» GIVEN REQUEST: Put the items from the line with "Gambrinus beer tray (593, 545)" up to and including the line with "Pubs equipment (127, 175)" into a two-column CSV with the columns item and answer, one row per item. Enclose each field in quotation marks and replace any line breaks with spaces.

(Raw records)

(begin)

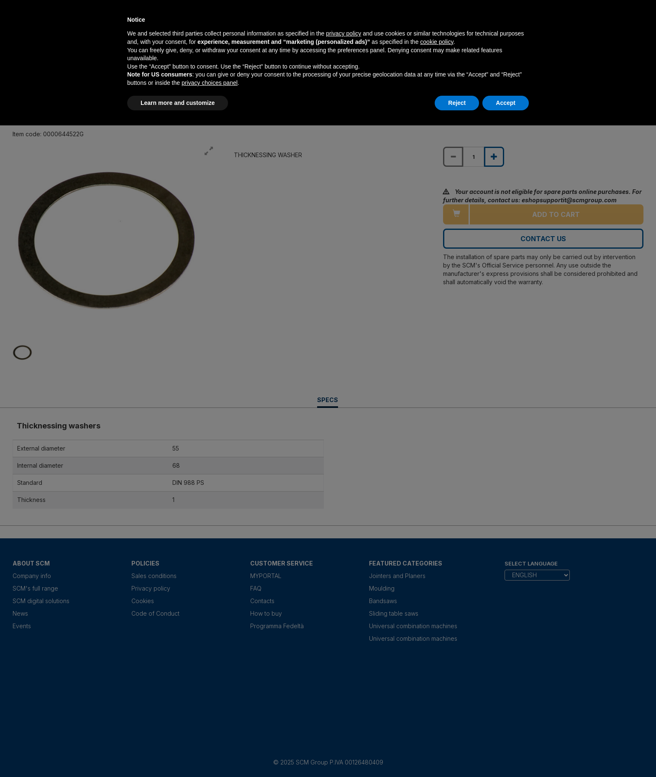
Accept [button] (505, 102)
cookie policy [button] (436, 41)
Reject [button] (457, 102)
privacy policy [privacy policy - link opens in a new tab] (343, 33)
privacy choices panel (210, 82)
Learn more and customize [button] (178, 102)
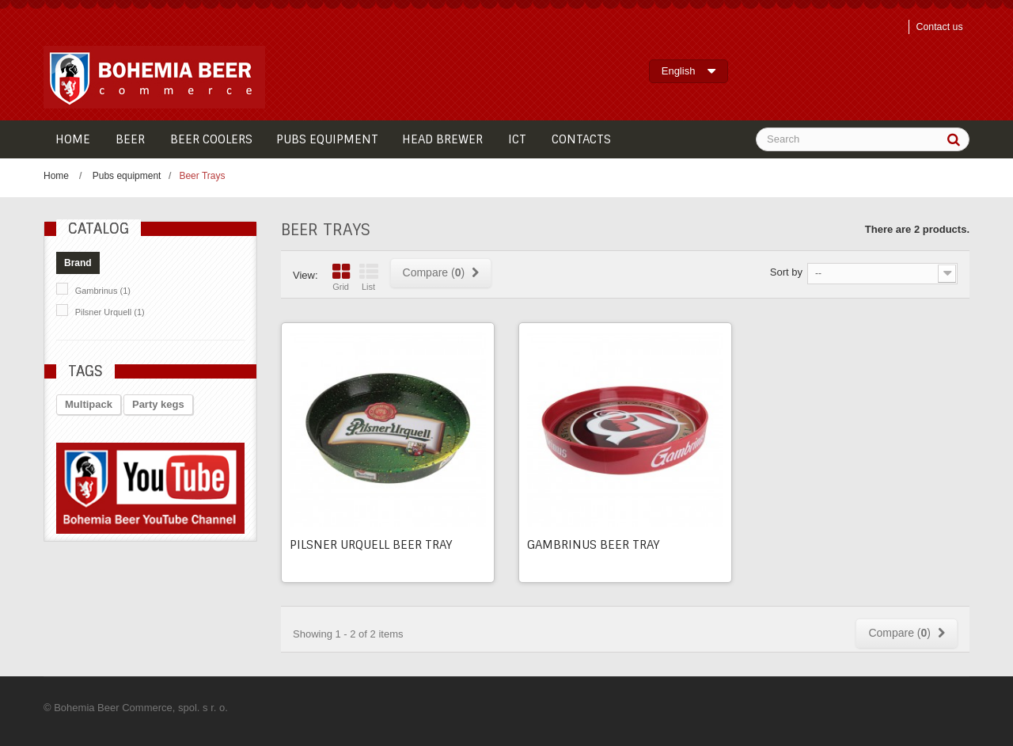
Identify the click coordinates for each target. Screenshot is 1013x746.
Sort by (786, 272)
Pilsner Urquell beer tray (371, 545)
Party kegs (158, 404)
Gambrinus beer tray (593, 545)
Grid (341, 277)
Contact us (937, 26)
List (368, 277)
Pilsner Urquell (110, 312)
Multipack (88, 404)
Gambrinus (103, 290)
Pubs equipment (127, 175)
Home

(end)
(begin)

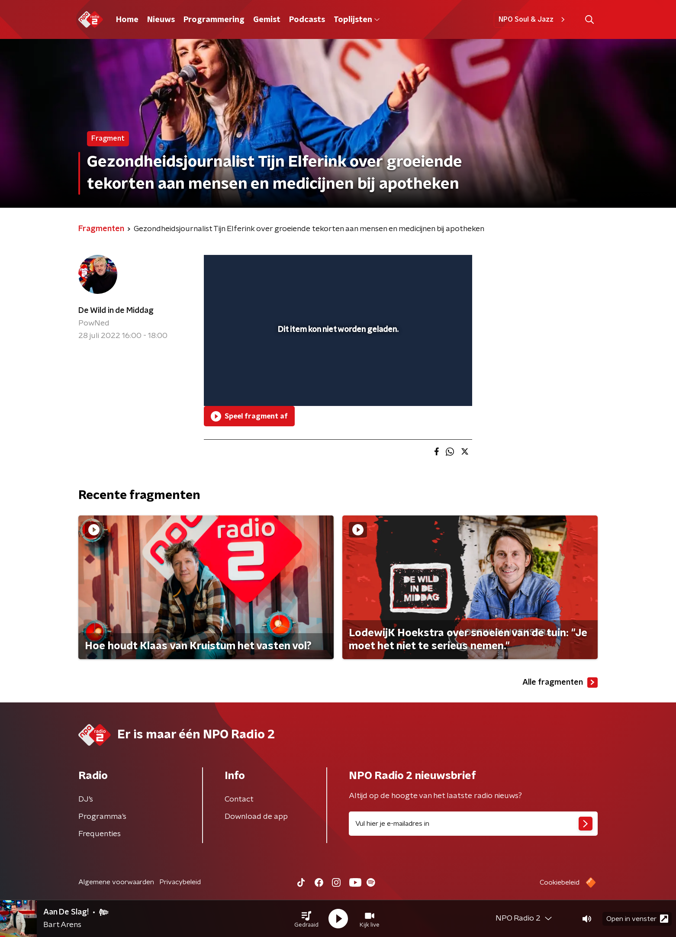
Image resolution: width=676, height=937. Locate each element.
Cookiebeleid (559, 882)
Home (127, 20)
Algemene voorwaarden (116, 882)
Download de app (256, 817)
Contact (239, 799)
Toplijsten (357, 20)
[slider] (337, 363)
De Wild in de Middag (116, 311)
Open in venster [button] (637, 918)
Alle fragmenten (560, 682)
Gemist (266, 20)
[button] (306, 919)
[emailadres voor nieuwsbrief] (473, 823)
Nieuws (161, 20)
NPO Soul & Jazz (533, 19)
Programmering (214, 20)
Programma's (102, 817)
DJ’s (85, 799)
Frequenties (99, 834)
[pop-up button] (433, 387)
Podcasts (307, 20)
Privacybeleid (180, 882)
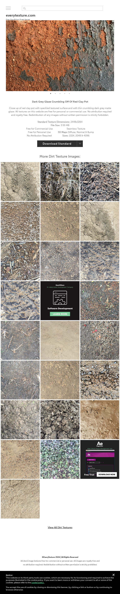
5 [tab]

(end)

» RESULT FOR THIS TASK:
item,answer
"Gambrinus beer tray","(593, 545)"
"Grid","(341, 277)"
"Contact us","(937, 26)"
"List","(368, 277)"
"Pilsner Urquell","(110, 312)"
"Multipack","(88, 404)"
"Gambrinus","(103, 290)"
"Pubs equipment","(127, 175)"